Drover AI, a Los Angeles–based startup, has tested and sold its camera-based computer vision systems that use AI and machine learning to accurately detect whether a rider is sidewalk riding or riding inappropriately.
Drover will continue to build the next generation of Drover’s current IoT module, PathPilot, which contains a camera and a computer system that issues commands directly to the scooter by analyzing visual data. Depending on the city’s needs, the scooters will either slow the rider down or emit noises to alert them that they are driving on the sidewalk.
Drover’s chief business officer and co-founder Alex Nesic said that the new version of the IoT module, PathPilot Lite, will do the same thing, except that it will be better, integrated, and cheaper. According to Nesic, the company has modules on about 5,000 vehicles and orders for over 15,000 more that Drover AI needs to deliver by the end of the year.
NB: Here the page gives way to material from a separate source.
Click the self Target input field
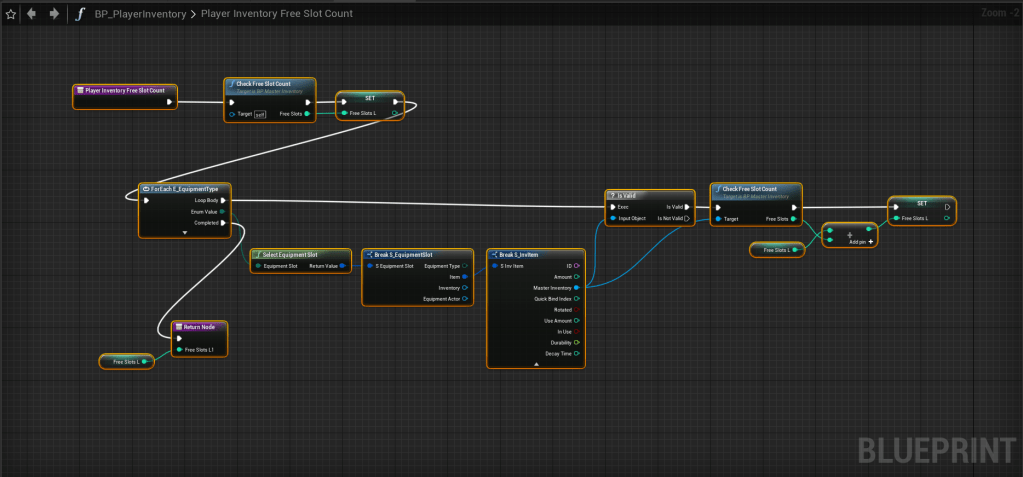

Drover also sells its data to cities. It is also working on the use of distributed cameras moving through cities to develop a suite of tools that could potentially facilitate a city-facing dashboard that shows information like bike lane violations or the state of infrastructure.
While giving an example, Nesic said that their system could tell if the rider was on the bike lane for 20% of the time or on the sidewalk 30% of the time. This kind of information can help with policy decisions on where to put bike lanes or whether the bike lanes are working.
Drover has been receiving a lot of attention from insurance companies and transportation agencies like Transport for London that want this kind of statistical data to understand how new mobility modes are being used in the infrastructure.